▶ _Task brief_: Within the records that follow, find every line containing the string "computer". Copy those lines.

(Data to use Opens)

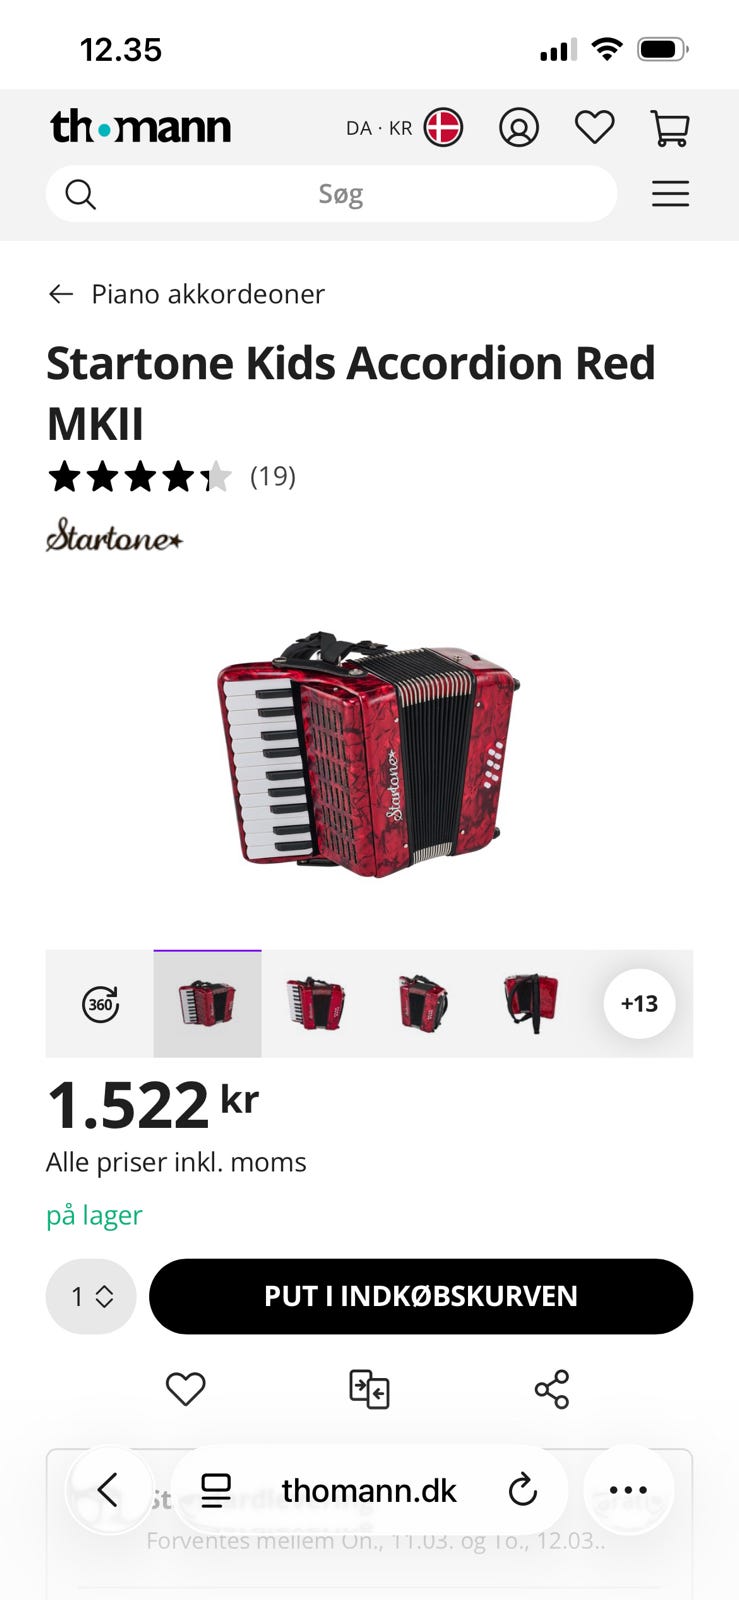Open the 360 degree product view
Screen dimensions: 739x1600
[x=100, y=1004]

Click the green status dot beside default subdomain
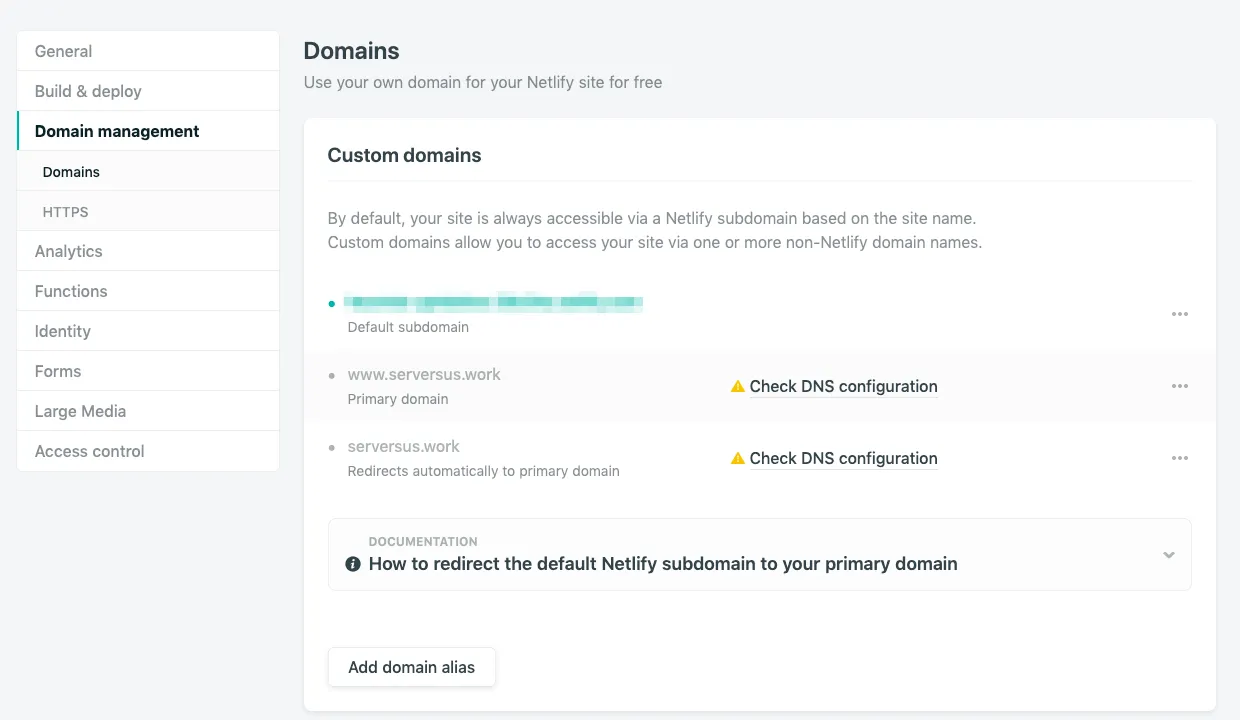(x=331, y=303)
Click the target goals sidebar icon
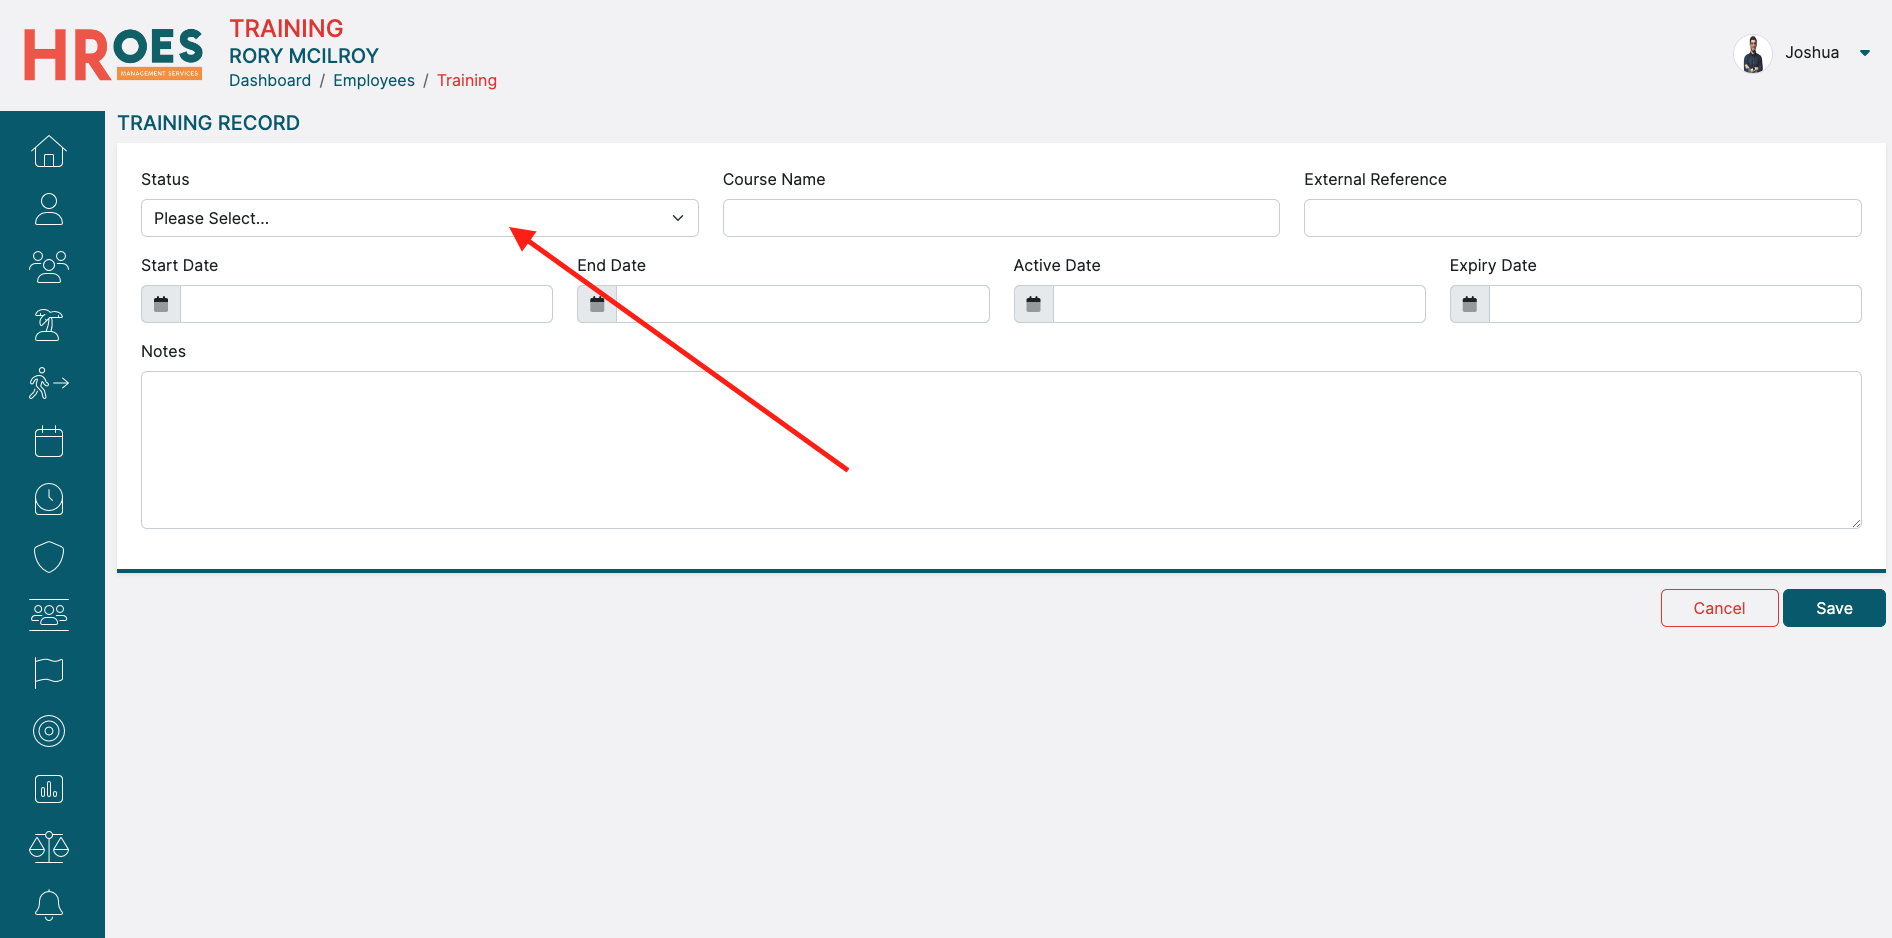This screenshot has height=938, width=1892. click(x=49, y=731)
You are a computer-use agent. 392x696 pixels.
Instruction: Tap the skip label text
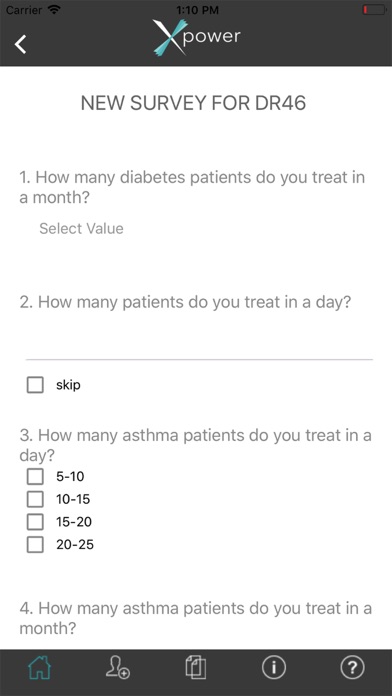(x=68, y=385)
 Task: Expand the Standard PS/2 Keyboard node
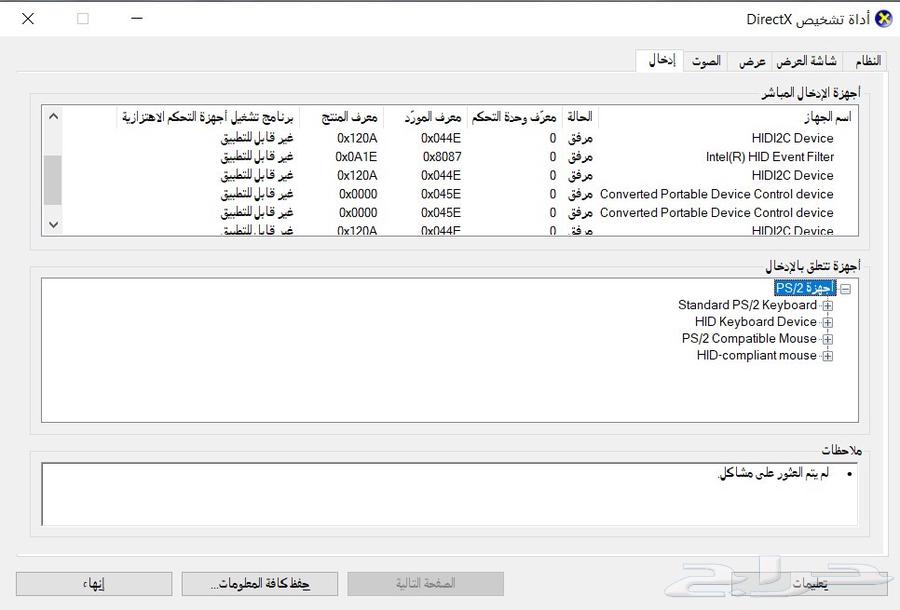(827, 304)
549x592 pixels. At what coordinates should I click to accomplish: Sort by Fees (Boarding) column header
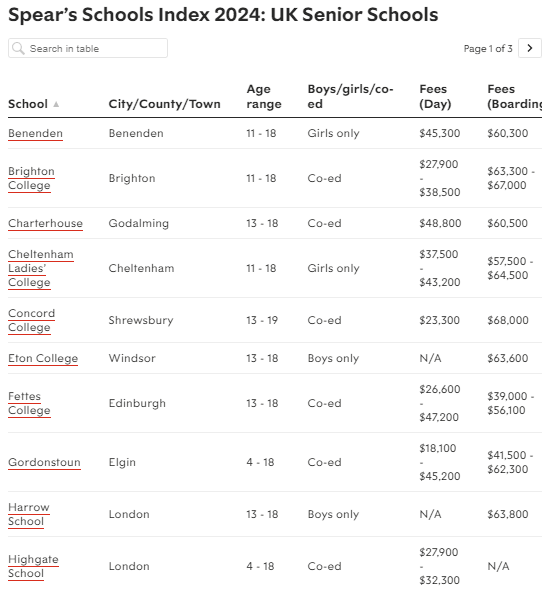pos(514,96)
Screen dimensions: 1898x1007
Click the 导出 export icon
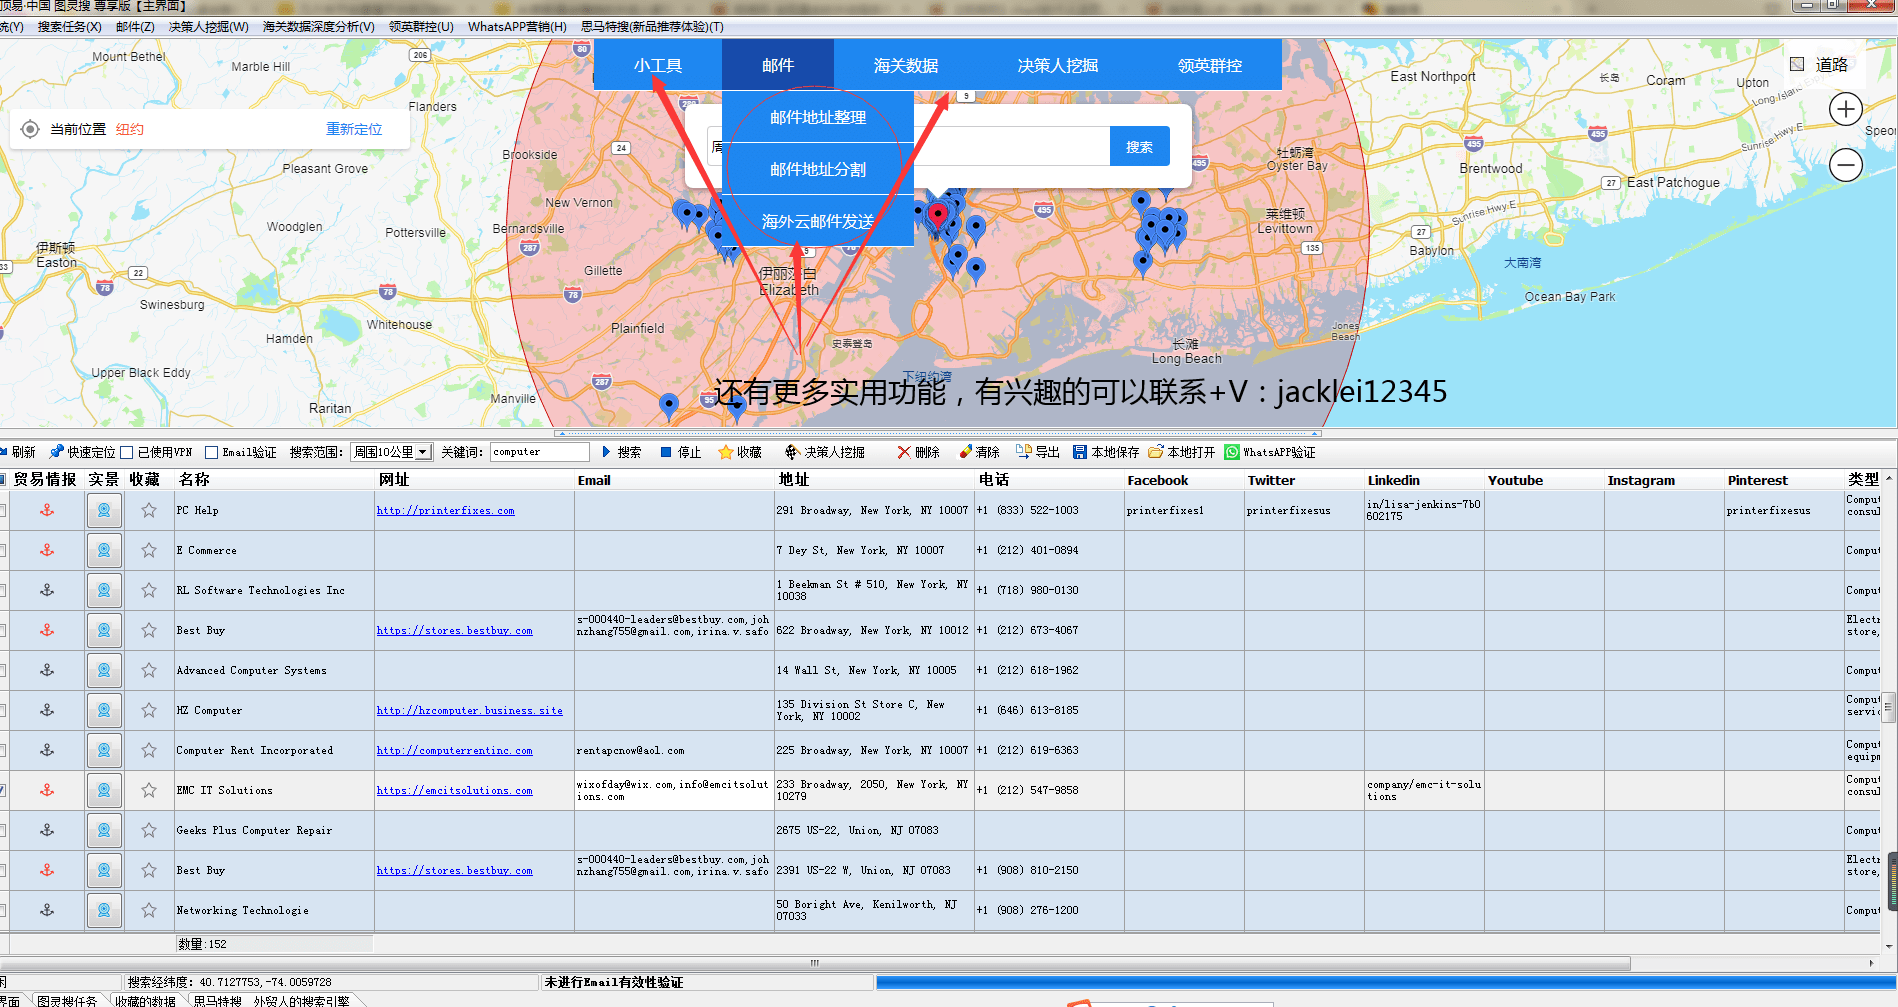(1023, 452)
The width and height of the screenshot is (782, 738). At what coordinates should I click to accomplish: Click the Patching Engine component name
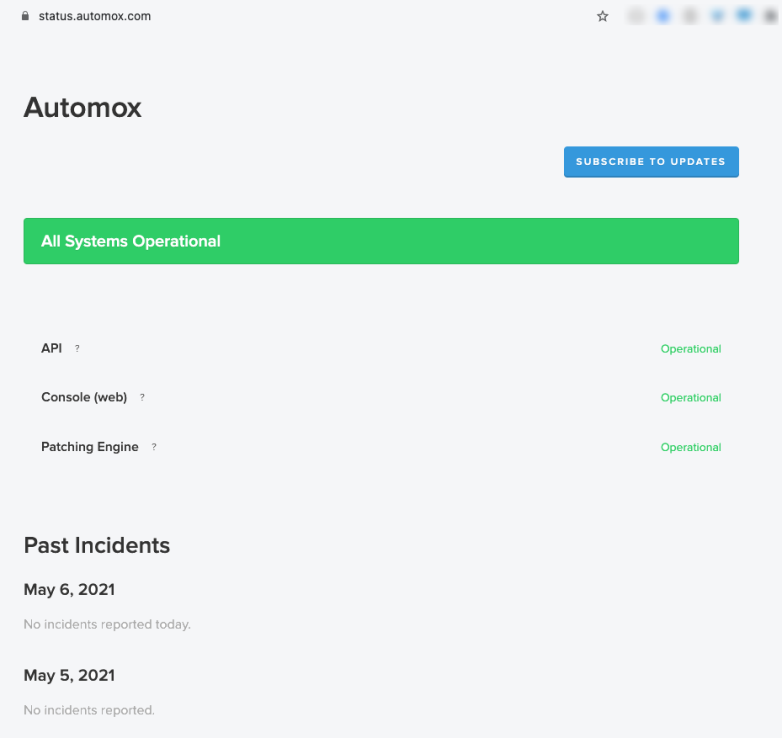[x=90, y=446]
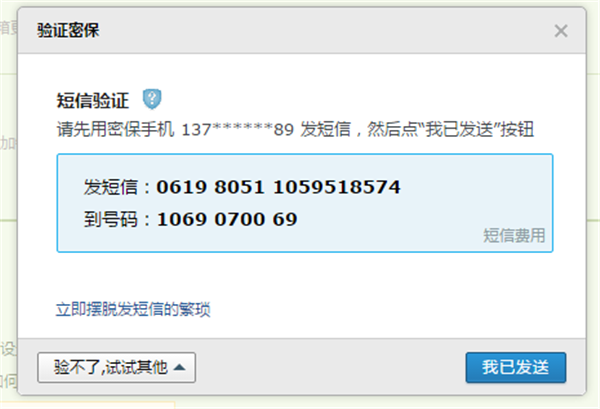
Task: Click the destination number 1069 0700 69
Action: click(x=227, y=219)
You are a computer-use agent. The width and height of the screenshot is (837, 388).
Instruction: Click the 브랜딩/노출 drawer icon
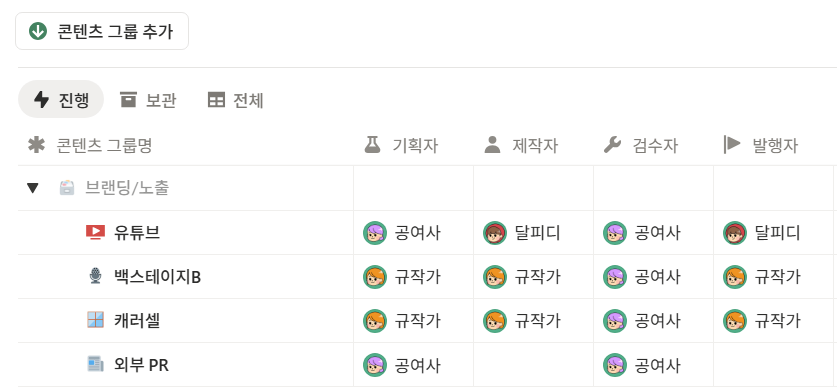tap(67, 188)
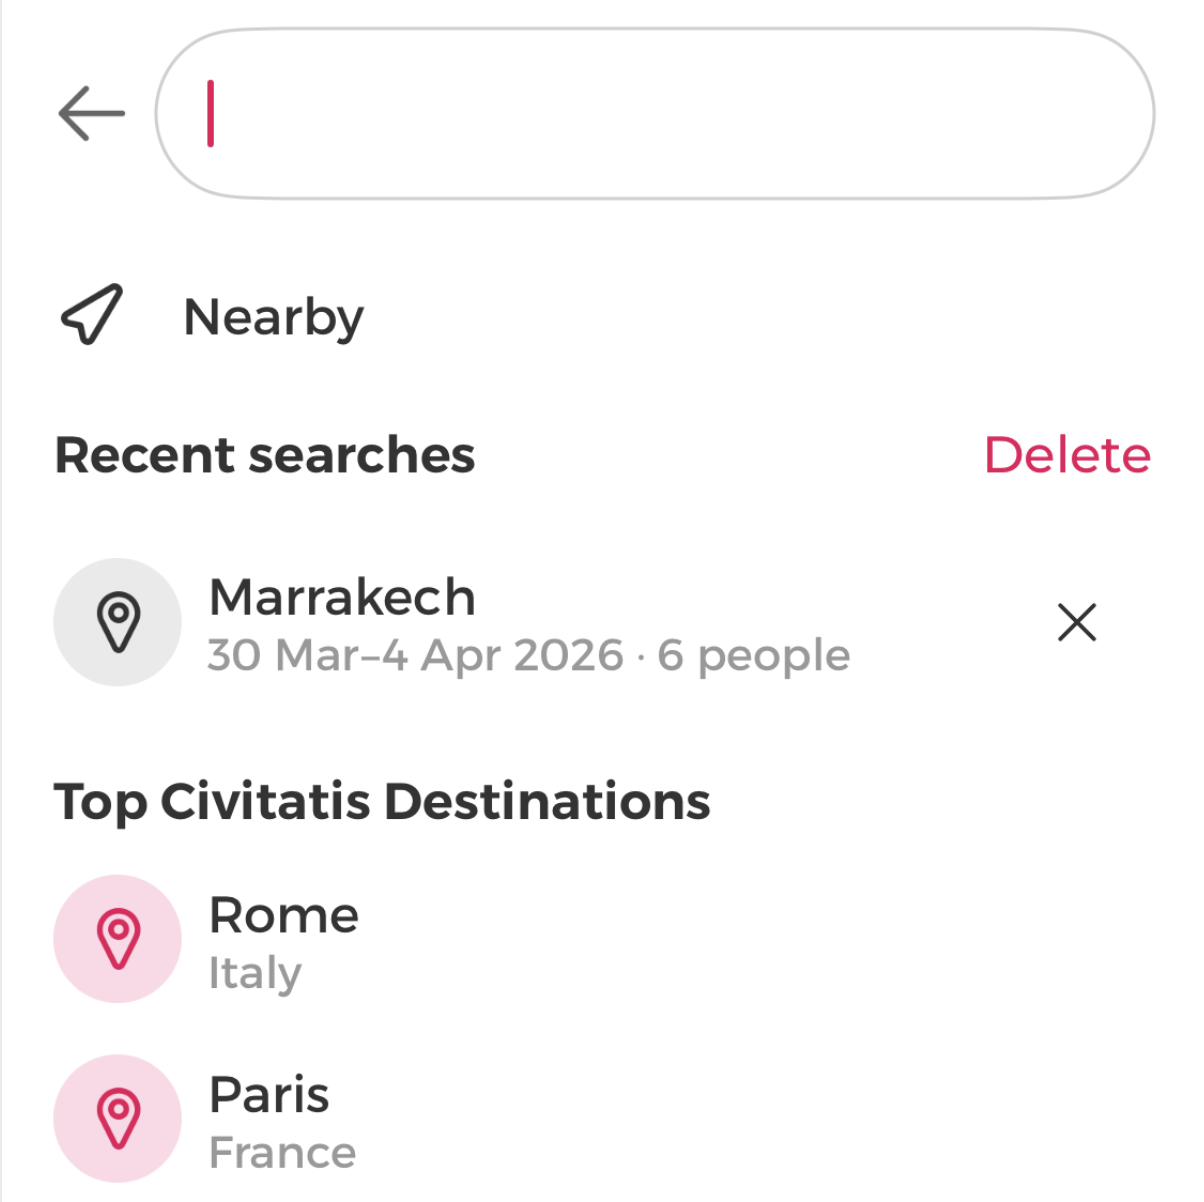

(Data to use Closes)

▶ _Answer box_:
You are a computer-use agent. 392x696 pixels.
You are a computer-use agent. The width and height of the screenshot is (837, 388).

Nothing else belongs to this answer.